✨ TL;DR
BAR (Branch-Adapt-Route) trains separate domain experts independently and combines them via Mixture-of-Experts, enabling modular updates to language models without retraining everything or degrading existing capabilities. This approach matches monolithic retraining performance while scaling linearly instead of quadratically when adding new domains.
Extending post-trained language models with new capabilities faces a fundamental trade-off: retraining from scratch on all domains together is computationally expensive and scales poorly (cost grows quadratically with each new domain), while continued training on new domains often causes catastrophic forgetting and degrades existing capabilities. Monolithic training paradigms require full reprocessing of all data whenever any domain is updated, making iterative development impractical at scale. This creates a significant barrier to efficiently maintaining and extending large language models as new domain requirements emerge.

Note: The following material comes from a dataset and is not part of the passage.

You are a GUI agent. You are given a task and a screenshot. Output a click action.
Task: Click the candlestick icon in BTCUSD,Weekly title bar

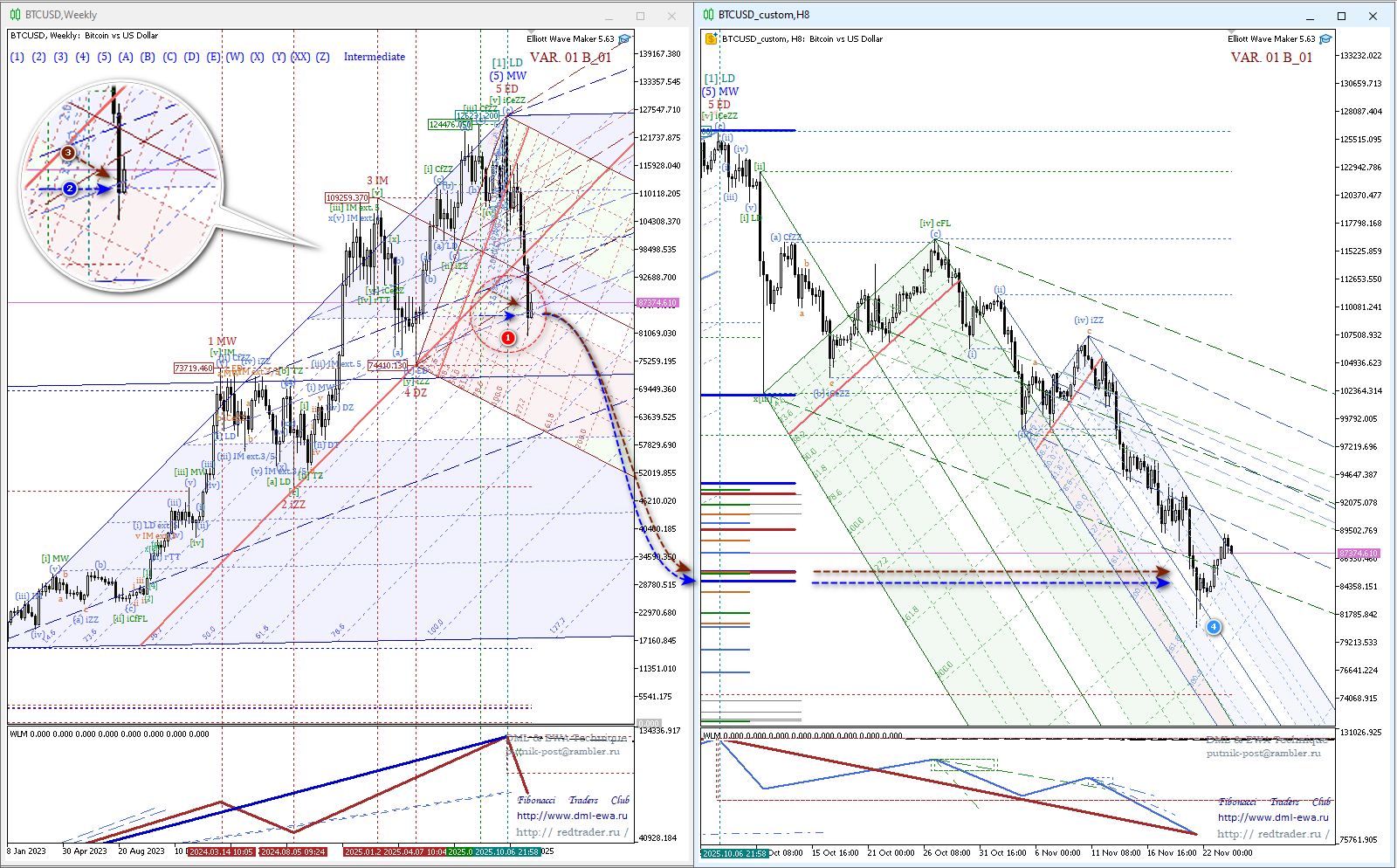(15, 15)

BAR trains independent domain experts, where each expert undergoes its own complete post-training pipeline including mid-training, supervised finetuning, and reinforcement learning. These separately trained experts are then composed using a Mixture-of-Experts (MoE) architecture with lightweight router training to direct inputs to appropriate experts. The modular design allows individual experts to be updated or added independently without affecting other domains. The authors evaluate this approach at 7B scale with four domain experts: math, code, tool use, and safety, comparing against monolithic retraining baselines both with and without mid-training.